Terça-feira, 29 de Setembro de 2020
RESPOSTA

EUA lança mísseis contra a Síria em retaliação a ataque com arma química

O presidente americano Donald Trump afirmou que a ofensiva é uma resposta ao uso de armas químicas pelo governo do presidente Bashar Al Assad nessa terça-feira (4)



tr.JPG Donald Trump confirmou ataque durante coletiva de imprensa. Foto: Reprodução/Internet

O presidente dos Estados Unidos, Donald Trump disse na noite desta quinta-feira (6) que ordenou um ataque militar a uma base aérea na Síria. Trump afirmou que a ofensiva é uma resposta ao uso de armas químicas pelo governo do presidente Bashar Al Assad nessa terça-feira (4). Segundo o presidente, com o ataque químico, Assad “sufocou a vida de muitos homens, mulheres e crianças indefesas”. “Foi uma morte lenta e brutal para muitos”. Trump disse que o ataque foi feito contra a mesma base aérea de onde o governo de Bashar Al Assad lançou o ataque químico.

Trump disse que é do interesse da segurança nacional dos Estados Unidos prevenir e deter a proliferação do uso de armas químicas mortais. “Não pode haver nenhuma dúvida de que a Síria utilizou armas químicas banidas, violou suas obrigações perante a Convenção sobre as Armas Químicas e ignorou os pedidos do Conselho de Segurança”, disse Trump.

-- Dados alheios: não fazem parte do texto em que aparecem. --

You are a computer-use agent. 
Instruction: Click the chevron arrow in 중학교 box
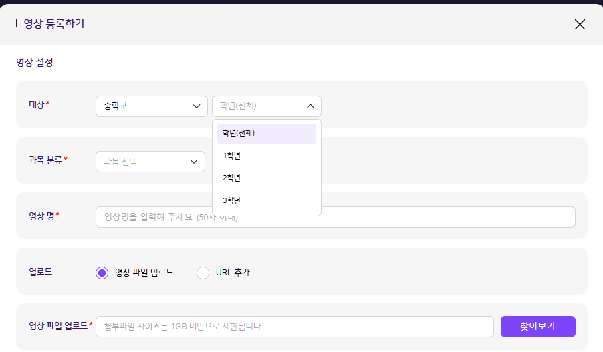pos(196,106)
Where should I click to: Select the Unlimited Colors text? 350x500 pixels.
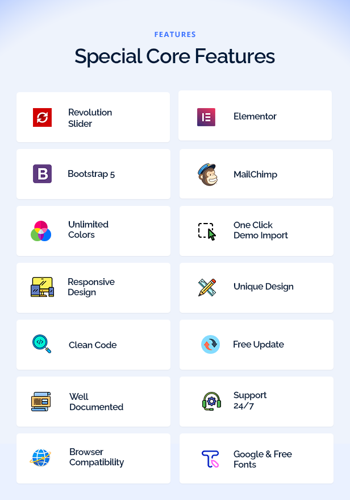tap(88, 230)
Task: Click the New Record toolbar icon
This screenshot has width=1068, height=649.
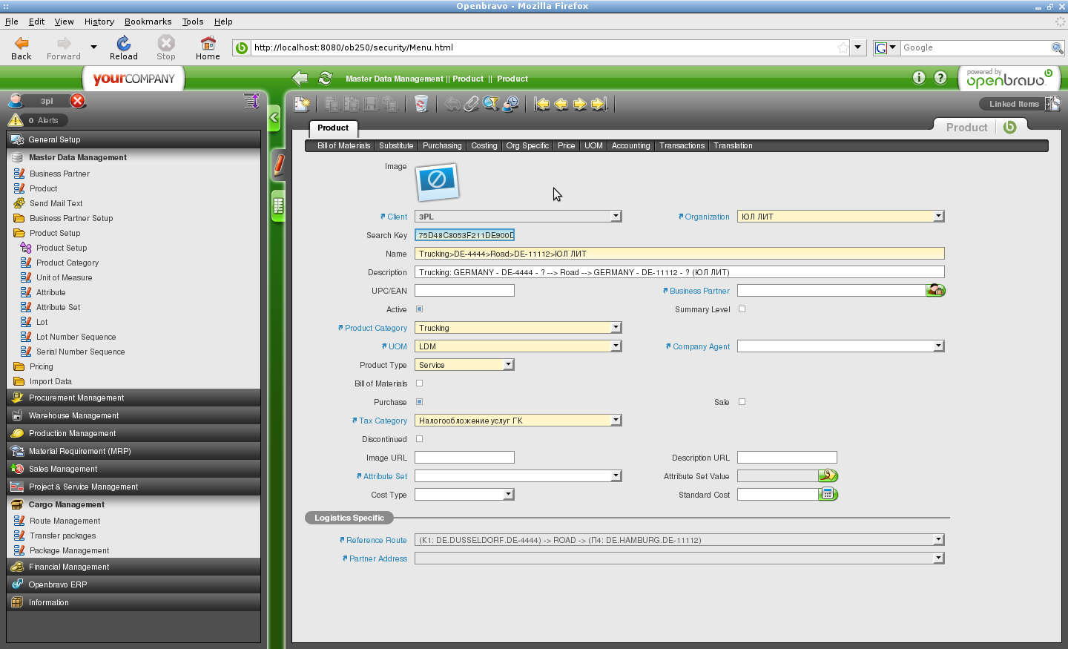Action: (302, 105)
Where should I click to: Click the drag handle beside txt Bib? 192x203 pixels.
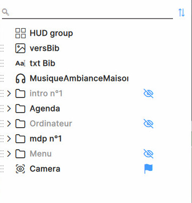(2, 63)
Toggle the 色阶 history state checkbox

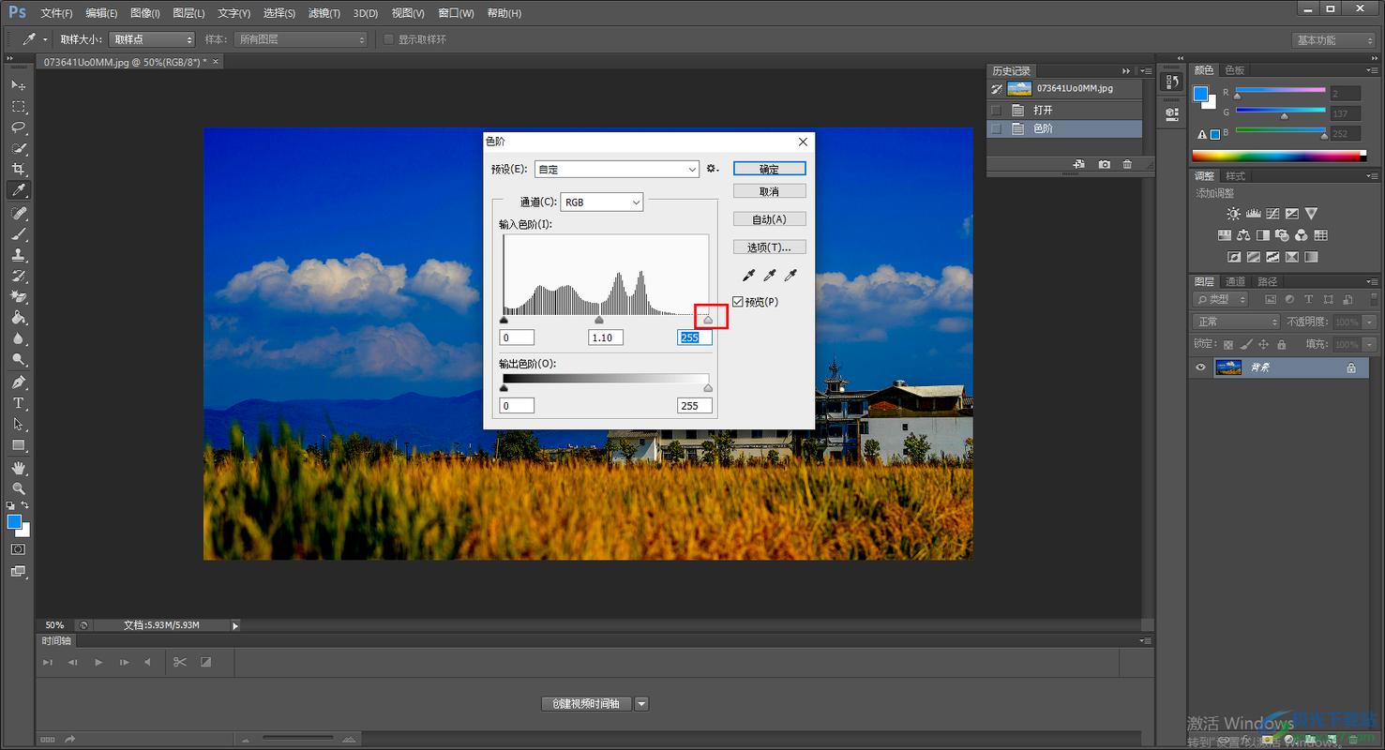pos(996,128)
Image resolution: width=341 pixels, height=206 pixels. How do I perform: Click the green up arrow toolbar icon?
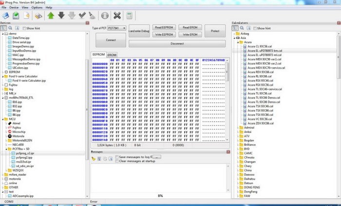click(51, 16)
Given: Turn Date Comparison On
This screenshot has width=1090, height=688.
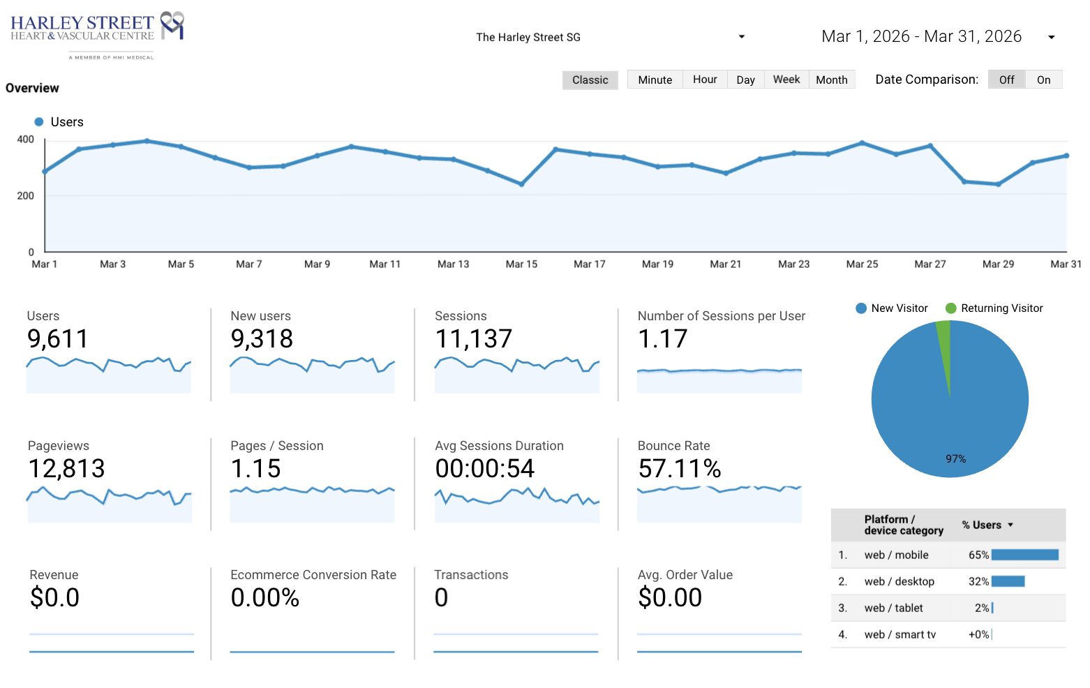Looking at the screenshot, I should point(1043,80).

O presidente também disse que "chama todas as nações civilizadas para se juntar aos Estados Unidos para colocar um fim ao massacre e ao derramamento de sangue na Síria e para colocar um fim ao terrorismo de todos os tipos”.

Relatos da mídia norte-americana dizem que foram mais de 50 mísseis Tomahawk lançados contra a Síria e que os Estados Unidos teriam informado a Rússia sobre a iminência do ataque. Ontem (5), o Conselho de Segurança das Nações Unidas se reuniu para debater o ataque químico, porém, mais uma vez, a votação de uma resolução foi barrada por oposição da Rússia – o país já barrou, ao lado da China, sete tentativas de aprovar uma resolução condenando o regime de Bashar Al Assad.

Na reunião dessa quarta-feira, a representante dos Estados Unidos nas Nações Unidas, Nikki Haley, havia dito que, quando a ONU “falha consistentemente em seu dever de agir coletivamente, há momentos na vida dos Estados que nós somos levados a agir por conta própria”, o que já sinalizava para uma possível ação militar dos Estados Unidos.